> **Data lines**:
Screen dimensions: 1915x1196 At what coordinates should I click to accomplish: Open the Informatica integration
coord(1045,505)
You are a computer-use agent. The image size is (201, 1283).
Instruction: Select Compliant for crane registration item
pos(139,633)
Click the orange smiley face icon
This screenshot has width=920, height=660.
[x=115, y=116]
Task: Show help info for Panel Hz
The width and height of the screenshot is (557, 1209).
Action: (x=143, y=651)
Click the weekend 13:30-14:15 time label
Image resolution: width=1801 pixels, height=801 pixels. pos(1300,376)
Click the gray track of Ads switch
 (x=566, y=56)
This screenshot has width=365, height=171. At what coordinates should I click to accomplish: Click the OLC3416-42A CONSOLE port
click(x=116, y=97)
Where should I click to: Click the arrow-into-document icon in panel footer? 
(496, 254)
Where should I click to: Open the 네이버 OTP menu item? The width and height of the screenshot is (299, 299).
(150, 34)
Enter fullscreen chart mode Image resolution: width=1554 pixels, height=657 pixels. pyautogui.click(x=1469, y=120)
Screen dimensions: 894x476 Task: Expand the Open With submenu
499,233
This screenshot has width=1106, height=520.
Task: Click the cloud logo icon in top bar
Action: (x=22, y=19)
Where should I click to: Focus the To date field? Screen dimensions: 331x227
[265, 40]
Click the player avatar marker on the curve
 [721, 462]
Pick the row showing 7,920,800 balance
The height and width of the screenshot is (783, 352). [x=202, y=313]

> **Problem description**: Give only the entries from the line with "Where should I click to: Click" to the line with "Enter fullscreen chart" again, switching "panel footer" to "panel header" and leaving everything else unchanged.

> **Complete answer**:
Where should I click to: Click the arrow-into-document icon in panel header? 
(496, 254)
Where should I click to: Open the 네이버 OTP menu item? The width and height of the screenshot is (299, 299).
(150, 34)
Enter fullscreen chart mode Image resolution: width=1554 pixels, height=657 pixels. pyautogui.click(x=1469, y=120)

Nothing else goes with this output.